Miriam Pielhau. Die Schauspielerin, Moderatorin und Autorin resümiert einmal im Monat mit einer eigenen Kolumne auf Netzpiloten.de über ihren digitalisierten Alltag oder darüber, was ist, wenn Liebe oft nur noch in wenigen Zeichen übermittelt wird oder Kontaktaufnahmen überwiegend über Facebook ablaufen.

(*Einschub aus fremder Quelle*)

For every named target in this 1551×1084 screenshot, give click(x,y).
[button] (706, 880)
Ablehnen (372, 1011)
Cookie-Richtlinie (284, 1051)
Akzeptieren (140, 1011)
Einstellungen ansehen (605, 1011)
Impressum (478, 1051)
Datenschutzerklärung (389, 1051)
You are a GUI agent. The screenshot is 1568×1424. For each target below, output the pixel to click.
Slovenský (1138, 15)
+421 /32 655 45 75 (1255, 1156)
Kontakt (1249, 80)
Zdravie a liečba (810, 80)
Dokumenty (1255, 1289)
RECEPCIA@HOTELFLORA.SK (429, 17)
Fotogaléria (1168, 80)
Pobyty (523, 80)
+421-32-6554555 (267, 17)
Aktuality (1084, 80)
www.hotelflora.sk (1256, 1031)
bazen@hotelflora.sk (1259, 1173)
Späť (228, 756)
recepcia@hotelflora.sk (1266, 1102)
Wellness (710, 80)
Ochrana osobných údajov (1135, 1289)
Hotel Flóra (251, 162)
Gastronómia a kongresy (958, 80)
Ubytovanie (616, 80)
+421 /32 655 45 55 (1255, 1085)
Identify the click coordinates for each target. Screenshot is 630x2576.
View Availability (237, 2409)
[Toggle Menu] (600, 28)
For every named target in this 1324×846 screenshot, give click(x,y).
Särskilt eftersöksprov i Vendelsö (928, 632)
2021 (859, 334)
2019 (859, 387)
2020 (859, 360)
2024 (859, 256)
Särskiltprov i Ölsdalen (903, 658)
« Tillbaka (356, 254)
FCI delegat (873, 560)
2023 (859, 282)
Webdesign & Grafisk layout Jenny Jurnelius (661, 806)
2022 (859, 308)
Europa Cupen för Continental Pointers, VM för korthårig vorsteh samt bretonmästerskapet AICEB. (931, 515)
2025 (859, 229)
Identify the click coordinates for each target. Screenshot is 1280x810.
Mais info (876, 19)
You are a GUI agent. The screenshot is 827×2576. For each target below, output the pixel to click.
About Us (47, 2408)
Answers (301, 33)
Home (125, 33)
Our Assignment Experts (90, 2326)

Tinte. Schwarze Tinte, die Feder und ein leeres Blatt Papier. Das waren bedeutsame Utensilien einst. Das Feuer der Liebe in Zeiten der Cholera brauchte handgeschriebene Liebesbriefe und nächtlichen Fenstergesang um knisternd und heiß zu lodern und nicht mit dem Morgengrauen zu verglühen. Da wurde geworben und mit Worten oder Weisen gerungen, dass der Angebeteten der Atem stockte. Und wenn es für den liebenden Jüngling besonders glücklich verlief, begann vielleicht sogar das Herz der Holden zu hüpfen und zu pochen wie nix Gutes. Good old times? Die Cholera ist noch nicht flächendeckend ausgerottet. Aber sie verliert an zerstörerischer Kraft. Und mit ihr schwinden, so scheint es, vermeintlich altmodische Formen amouröser Pflichtdisziplinen. Verliebte Töne und verliebte Tinte. Nicht ganz und gar. Nein, nein. Sicher wird auch heute noch geschrieben. Per Hand auf edlem Büttenpapier mit Füllfederhalter – und Tintenklecksen. Das weiß ich. Denn ich tu es. Einige meiner Freunde tun es auch. Zum Geburtstag und anderen jährlichen Denkmalstagen oder auch anlasslos und immer zu meiner allergrößten Entzückung. Doch erinnere ich nicht, wann der Gruß im Briefkasten zuletzt von verliebter Natur gewesen wäre. Der Grund liegt auf der Hand. Oder besser gesagt: in selbiger.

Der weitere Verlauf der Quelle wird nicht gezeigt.